Gone are the days of taking out cash from an ATM, applying for a mortgage by visiting a bank branch, or shopping in a department store. Now, for many, conducting financial transactions of any kind is a purely online experience, escalated over the past two years by the COVID-19 pandemic. Increasingly, the future of money exists in the Ether, via phones and laptops.

But there's a bigger future for money, the early stages of which are now taking place. Cryptocurrencies and faster, more powerful financial technologies are transforming our concept of money and challenging the financial institutions that currently manage it. The year 2021 was a transformative year for finance, and 2022 is shaping up to bring more change. ZDNet looks at two categories that are diving into the future of money: blockchain and fintech innovations.

See also:What is digital transformation? Everything you need to know about how technology is reshaping business.

Cryptocurrency is a digital token that's secured and transferred cryptographically using blockchain technology. Bitcoin -- the world's first decentralized cryptocurrency, launched in 2009 -- is the biggest and most popular, with a market cap valued at $786 billion as of early January 2022. Plenty of people have heard about Bitcoin, but few know how it truly functions.

The first thing to remember: Bitcoin and blockchain are not synonymous. Blockchain -- often defined as a shared, immutable ledger that securely links blocks of encrypted data transactions in a network -- is the medium for recording and storing Bitcoin transactions. Bitcoin operates on its own blockchain network.

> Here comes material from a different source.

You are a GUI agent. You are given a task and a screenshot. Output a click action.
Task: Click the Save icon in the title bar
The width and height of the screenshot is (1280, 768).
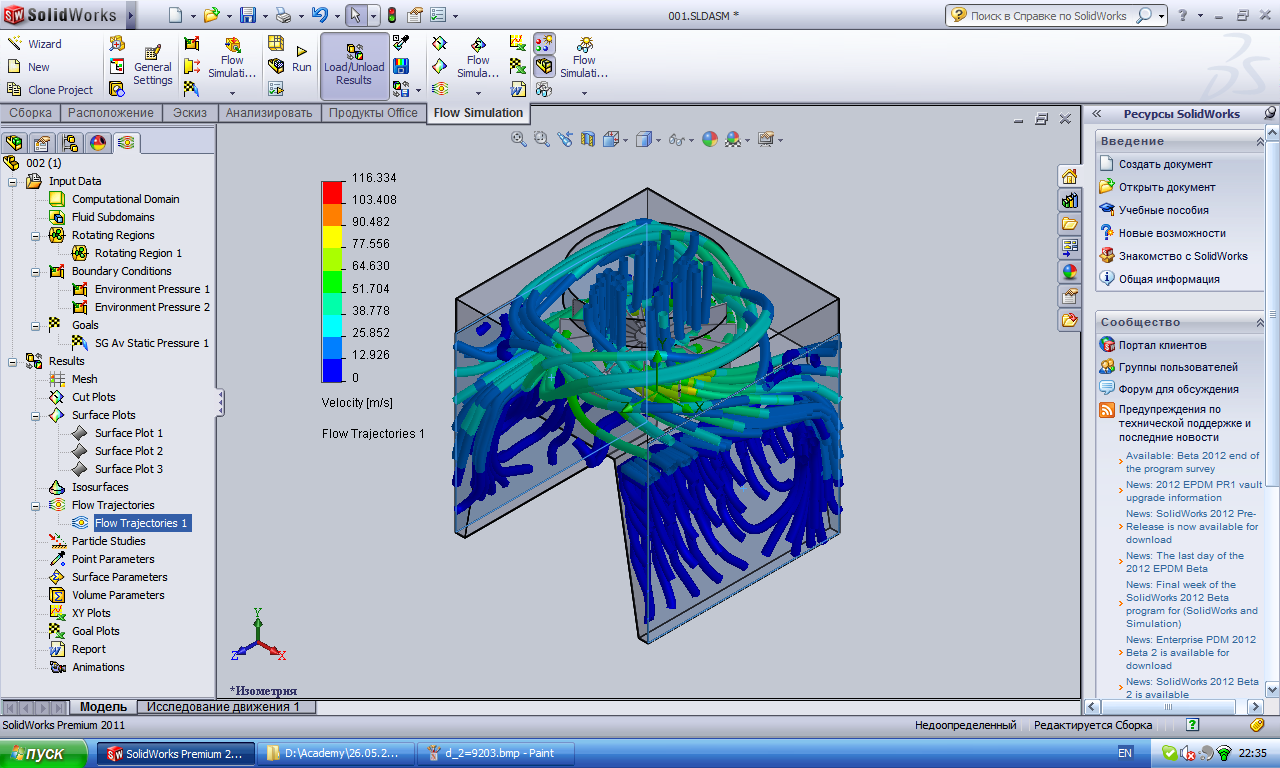point(247,15)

There are currently more than 16,000 cryptocurrencies, of which Bitcoin is the biggest, followed by Ether, which operates, along with all cryptocurrencies other than Bitcoin, on the Ethereum blockchain. Estimates suggest the total value of cryptocurrencies is about $2 trillion.

But already this year, the value of Bitcoin and other cryptocurrencies dropped after the Federal Reserve took a more hawkish stance on its monetary policy, scaling back on the amount of bonds it holds and indicating that it'll raise interest rates. Cryptocurrencies, which operate outside of central banks and government organizations, certainly aren't impervious to the shocks of the global banking system and marketplace.

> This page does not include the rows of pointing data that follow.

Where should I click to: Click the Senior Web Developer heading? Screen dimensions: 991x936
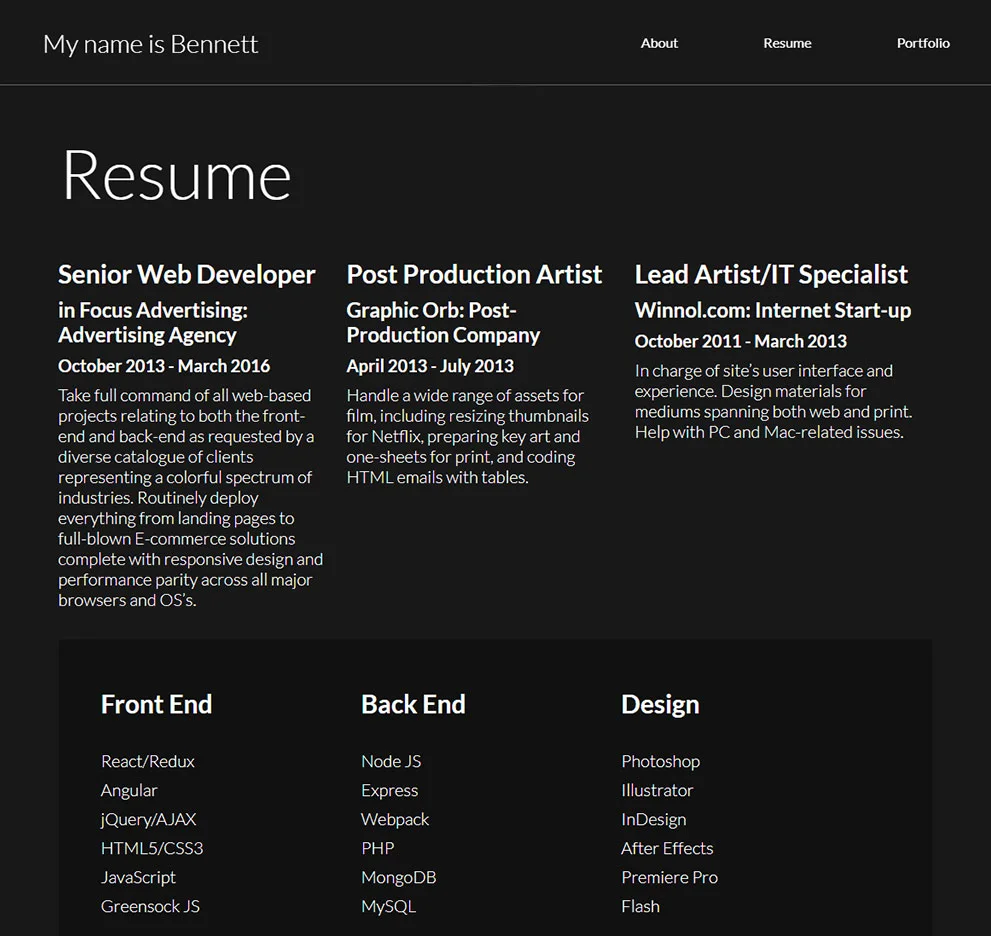186,274
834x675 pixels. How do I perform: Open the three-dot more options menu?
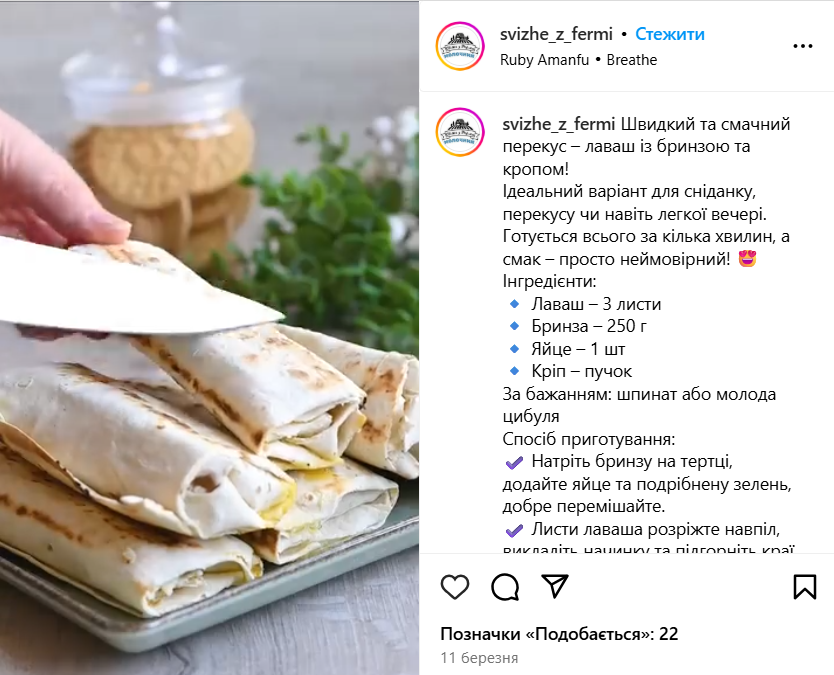[x=803, y=46]
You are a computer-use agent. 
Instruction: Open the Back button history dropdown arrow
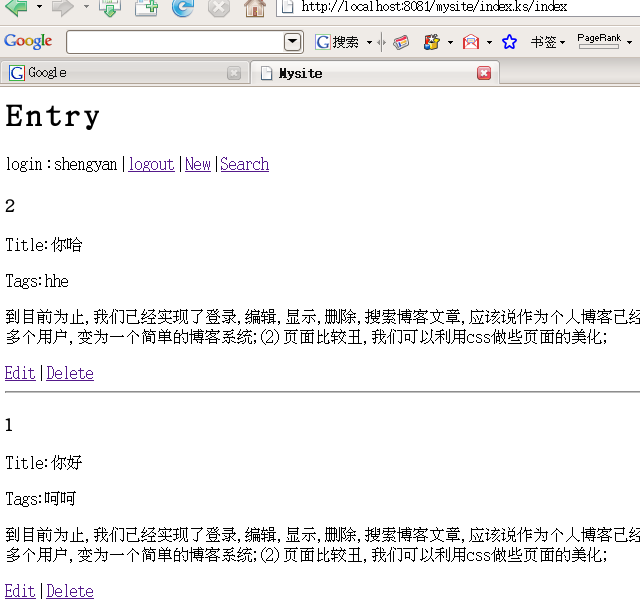tap(39, 7)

In addition to their market risk, cryptocurrencies remain highly controversial because critics point out they aren't tied to a regulated central bank or a sovereign institution, which makes them much harder (or even impossible) to regulate. That means cryptocurrencies and Bitcoin, in particular, have already been seized on by those who want to use them for money laundering, buying illegal goods or circumventing capital controls.

But despite such controversies, crypto's popularity and use are growing rapidly as of late, to the point that it's well on its way to becoming a significant disruptor to the world economy in the next few years.

As a result, many corporations, financial institutions and investors -- many with a big case of FOMO-- are trying to calculate the potential financial rewards of getting involved with crypto.

Currently, about 300 million people, or 4% of the world's population, are using cryptocurrencies in some form, and some industry players hope and believe that could rise significantlyby the end of the decade.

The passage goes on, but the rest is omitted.